Most Influential Books
Earlier this week I was tagged by Adam on Ken Brown‘s most influential book meme challenge. With all that’s been going on in my life the past few weeks (teaching, moving, writing, applying for jobs), I haven’t kept up with reading blogs. At the moment there are some 400 posts sitting in my RSS reader. As such, I just realized today that I was even tagged!
The rules of the meme challenge are:
- Name the five books (or scholars) that had the most immediate and lasting influence on how you read the Bible. Note that these need not be your five favorite books, or even the five with which you most strongly agree. Instead, I want to know what five books have permenantly changed the way you think.
- Tag five others.
Here are my five in order of their influence upon my life:
- W. G. Lambert’s Babylonian Wisdom Literature: changed the way I read wisdom literature in the Bible and made me want to pursue a career in Bible and the ancient Near East.
- Marvin Pope’s Song of Songs commentary in the Anchor series: opened my mind to a whole new set of literature (various rabbinic exegetical methods, obscure Nabatean legends, etc.) and an entirely different way of constructing a commentary than the monolithic, single-minded viewpoint I had found in most commentaries up to that point. Pope provided a myriad of different (and often contradictory) interpretations.

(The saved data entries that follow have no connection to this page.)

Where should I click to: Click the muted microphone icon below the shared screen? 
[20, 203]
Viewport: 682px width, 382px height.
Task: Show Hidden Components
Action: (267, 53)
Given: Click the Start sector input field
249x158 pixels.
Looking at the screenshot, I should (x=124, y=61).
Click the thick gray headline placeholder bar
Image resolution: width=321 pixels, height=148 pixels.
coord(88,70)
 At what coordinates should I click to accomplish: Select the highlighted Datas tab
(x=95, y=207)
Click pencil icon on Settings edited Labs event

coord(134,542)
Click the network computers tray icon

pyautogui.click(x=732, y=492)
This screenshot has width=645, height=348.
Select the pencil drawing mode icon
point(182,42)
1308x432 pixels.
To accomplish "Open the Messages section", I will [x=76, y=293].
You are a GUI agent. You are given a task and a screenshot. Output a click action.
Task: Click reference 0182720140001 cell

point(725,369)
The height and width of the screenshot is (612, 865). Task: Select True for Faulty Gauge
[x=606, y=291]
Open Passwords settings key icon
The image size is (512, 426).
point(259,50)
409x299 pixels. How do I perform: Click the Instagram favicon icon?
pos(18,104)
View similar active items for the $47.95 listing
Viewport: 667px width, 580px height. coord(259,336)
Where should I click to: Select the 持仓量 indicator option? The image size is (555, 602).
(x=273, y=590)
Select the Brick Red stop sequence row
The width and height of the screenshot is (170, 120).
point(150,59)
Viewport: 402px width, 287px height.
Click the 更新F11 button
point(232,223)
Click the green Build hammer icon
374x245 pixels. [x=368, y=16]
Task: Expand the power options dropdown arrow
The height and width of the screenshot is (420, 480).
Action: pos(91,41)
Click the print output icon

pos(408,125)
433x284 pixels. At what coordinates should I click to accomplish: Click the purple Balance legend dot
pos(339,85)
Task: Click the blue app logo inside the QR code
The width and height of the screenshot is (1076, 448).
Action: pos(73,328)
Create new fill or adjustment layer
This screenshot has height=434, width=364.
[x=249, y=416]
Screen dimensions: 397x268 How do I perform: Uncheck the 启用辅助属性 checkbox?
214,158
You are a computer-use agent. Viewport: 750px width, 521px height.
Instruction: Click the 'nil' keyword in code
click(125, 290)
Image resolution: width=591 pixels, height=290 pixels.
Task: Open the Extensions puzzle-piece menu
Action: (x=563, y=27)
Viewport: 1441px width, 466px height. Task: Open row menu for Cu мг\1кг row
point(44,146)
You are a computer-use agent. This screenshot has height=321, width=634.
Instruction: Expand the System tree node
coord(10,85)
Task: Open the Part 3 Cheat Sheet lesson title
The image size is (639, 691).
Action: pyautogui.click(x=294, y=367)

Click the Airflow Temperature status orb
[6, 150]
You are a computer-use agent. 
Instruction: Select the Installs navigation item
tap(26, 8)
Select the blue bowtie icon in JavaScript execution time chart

- Frank More Cross’ Canaanite Myth and Hebrew Epic: took me further along the ancient Near Eastern path. Cross was using much of the same material that Pope was using but in different ways. Additionally, Cross was grounding his work in source and tradition critical paradigms I had already come to embrace.
- David P. Wright’s Ritual in Narrative: brought together the Ugaritic material and ritual criticism in a way that made sense. Before Wright’s work I was most interested in Ugaritic texts in terms of myth (very much in keeping with Cross and Pope); it was Wright who first provided a paradigm to help understand Ugaritic (and biblical) ritual texts. He’s also my dissertation adviser.
- Catherine Bell’s Ritual Theory, Ritual Practice
: provided the framework that Wright was using and that subsequently I’ve embraced in my own work.
While I’m supposed to now tag five others to take this challenge, I really have no idea who has or has not yet gotten around to this one. So instead, I’ll just throw out an open invite to any of my dear readers who have not yet been formerly tagged.
Trackbacks
- So Many Books, So Little Time « C. Orthodoxy
- Biblioblog Top 10 Most Influential Authors and Books « C. Orthodoxy
- Biblical Studies Carnival 43, Or, The Apocalypse of Eve « kata ta biblia
Comments are closed.
Hello Jim,
I am jealous that you put Pope’s commentary on that list. That is a great pick, and one that is so important. I am not familiar with Bell, I will have to check that out sometime in the future.
Kudos,
Adam
Pope’s commentary is such a fascinating read. His whole discussion of love and death is amazing. I’m not sure how much I now buy his argument, but I wouldn’t have gone into Northwest Semitics without.
Very, very intelligent list. The indispensable Eisenbrauns should get a few orders out of this.
Hmmm… Maybe I can get a kickback in Eisenbrauns swag. I just broke my mug the other day…
Jim,
Which mug was it? The cuneiform or the Gezer calendar?
James
Neither, actually. It was one of the older crimson Eisenbruans logo mugs. I still have the lapis blue 30th anniversary, Gezer and Enuma Elish mugs.
I really have bought a lot of books from you all over the years, haven’t I?
Bummer; that one is a bit hard to come by. Maybe we should start raising the prices on the mugs to make them collectibles. Then you could file an insurance claim—and spend the money on more books, of course!